◆ ИСХОДНЫЙ ТЕКСТ
Вера, дарившая надежду

Создатель первого московского хосписа Вера Миллионщикова точно знала: «Если человека нельзя вылечить, это не значит, что ему нельзя помочь»

Не проходит дня, чтобы кто-нибудь не сказал мне: ты же понимаешь, один человек ничего изменить не может. Жизнь создателя первого московского хосписа Веры Васильевны Миллионщиковой отменила эту формулу. Она была одним человеком, и она изменила то, что казалось вечным.

Создатель первого московского хосписа Вера Миллионщикова точно знала: «Если человека нельзя вылечить, это не значит, что ему нельзя помочь»

Жить надо сегодня

Мы несколько раз разговаривали по телефону, но виделись всего трижды. Мы договорились о встрече для большого интервью, но она ее все время переносила. Я не роптала, потому что важней ее забот не было ничего на свете. А надо было роптать — недаром ведь она говорила: «Не откладывай на завтра ничего. Жить надо сегодня. Не у всех есть завтра».

Когда мы встретились с ее дочерью, Нютой Федермессер, я сказала: кажется, Миллионщиковы — старинный купеческий род, вот откуда ваша мама... Нюта улыбнулась. Оказалось, что Вера Васильевна трижды была замужем. О первом муже, Вахтанге Кекелия, она рассказывала своим дочерям с такой любовью, что Нюте до сих пор хочется с ним познакомиться. Вторым мужем был Виктор Миллионщиков. Третий муж, Константин Матвеевич Федермессер, стал главным человеком ее жизни. Но менять фамилию она уже не стала: пришлось бы менять и все документы, а терять время на пустяки всегда было жалко.

Родилась Вера Васильевна 6 октября 1942 года в городе Ртищево Саратовской области. Отец — железнодорожный служащий, а мать была родственницей казачьего атамана Краснова: он был родным братом Вериной бабушки со стороны матери. Вот откуда в характере хорошенькой девочки, а позже — самой модной студентки медицинского факультета Вильнюсского университета, которая полвека назад на зависть всем серым мышкам красила ногти в зеленый цвет, — вот откуда в характере этой женщины было несокрушимое упрямство.

◆ ФРАГМЕНТЫ ДАННЫХ
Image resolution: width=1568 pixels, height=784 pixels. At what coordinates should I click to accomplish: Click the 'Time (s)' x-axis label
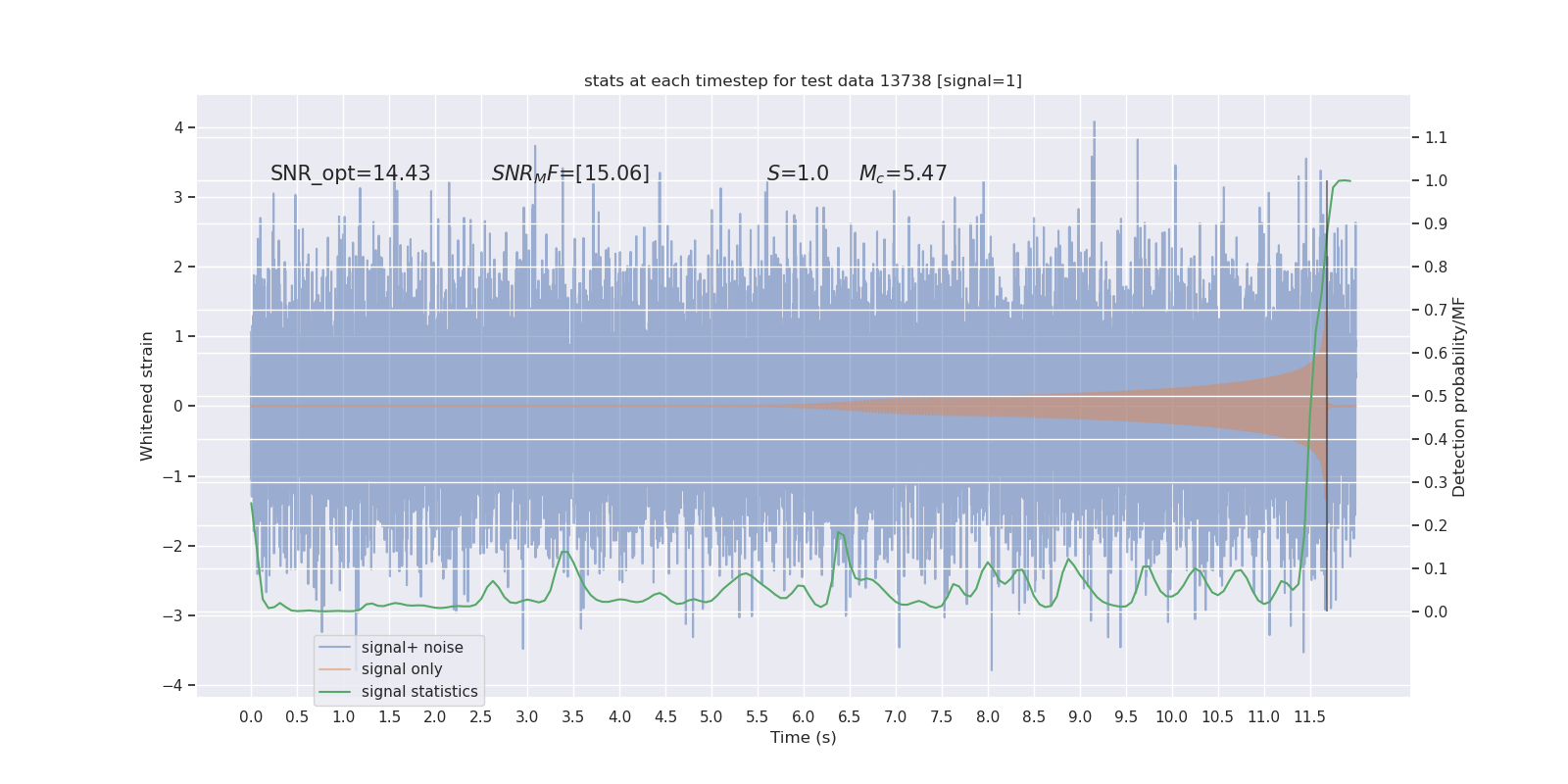(803, 737)
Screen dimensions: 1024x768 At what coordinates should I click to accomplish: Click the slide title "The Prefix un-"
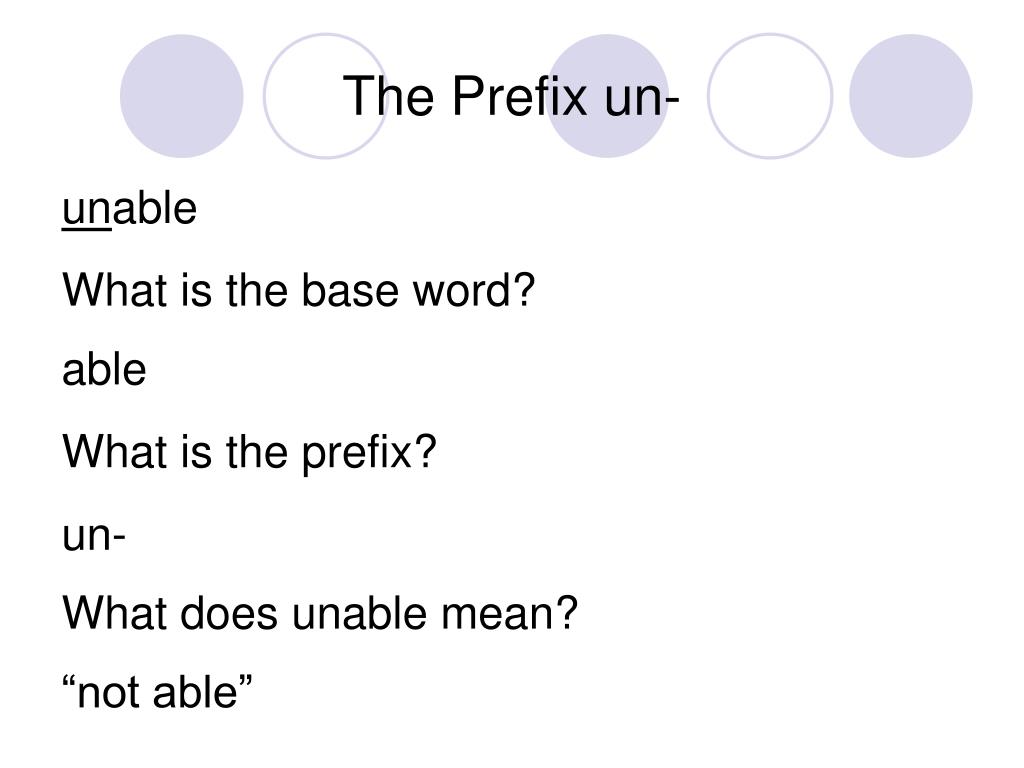[x=511, y=96]
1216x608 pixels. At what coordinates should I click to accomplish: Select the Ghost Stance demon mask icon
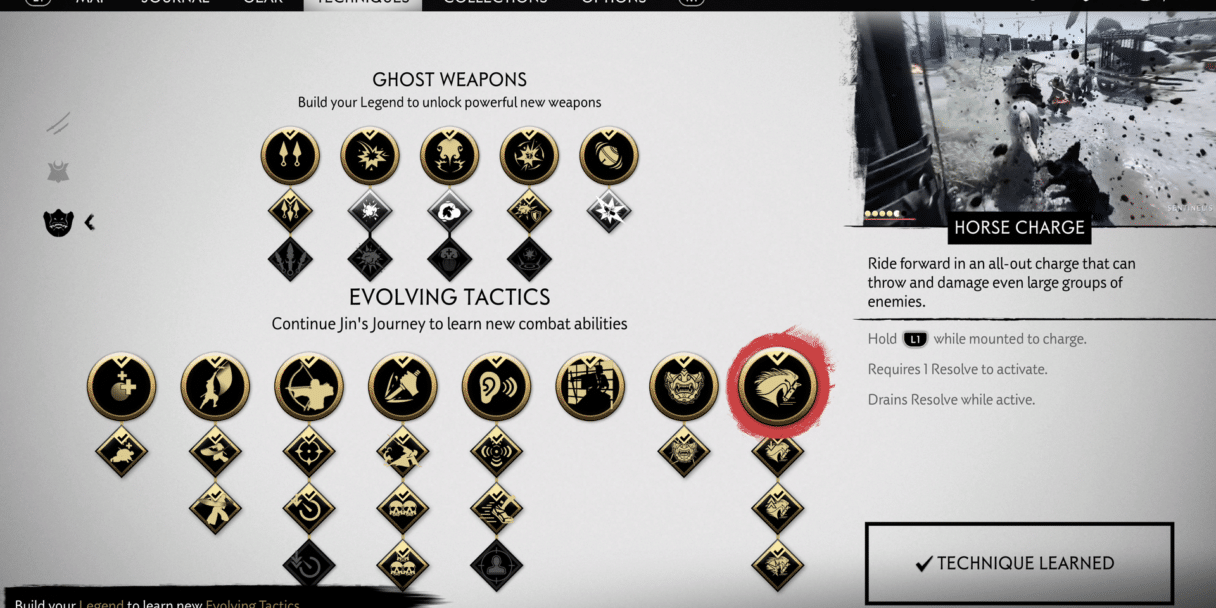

◆ ПЕРЕЧЕНЬ ЗАДАНИЙ
**a.** Перепишите из очерка о Вере Миллионщиковой фрагмент от «Когда мы встретились с ее дочерью, Нютой» до «всегда было жалко.».
**b.** Ответьте по очерку о Вере Миллионщиковой на следующие вопросы:
(i) Когда и где родилась Вера Васильевна?
(ii) Кто стал главным человеком ее жизни?
(iii) Сколько встреч с Верой Миллионщиковой было у автора очерка?

◆ ОТВЕТЫ К ЗАДАНИЯМ
**a.**
Когда мы встретились с ее дочерью, Нютой Федермессер, я сказала: кажется, Миллионщиковы — старинный купеческий род, вот откуда ваша мама... Нюта улыбнулась. Оказалось, что Вера Васильевна трижды была замужем. О первом муже, Вахтанге Кекелия, она рассказывала своим дочерям с такой любовью, что Нюте до сих пор хочется с ним познакомиться. Вторым мужем был Виктор Миллионщиков. Третий муж, Константин Матвеевич Федермессер, стал главным человеком ее жизни. Но менять фамилию она уже не стала: пришлось бы менять и все документы, а терять время на пустяки всегда было жалко.

**b.**
(i) 6 октября 1942 года в городе Ртищево Саратовской области.
(ii) Ее третий муж, Константин Матвеевич Федермессер.
(iii) Три.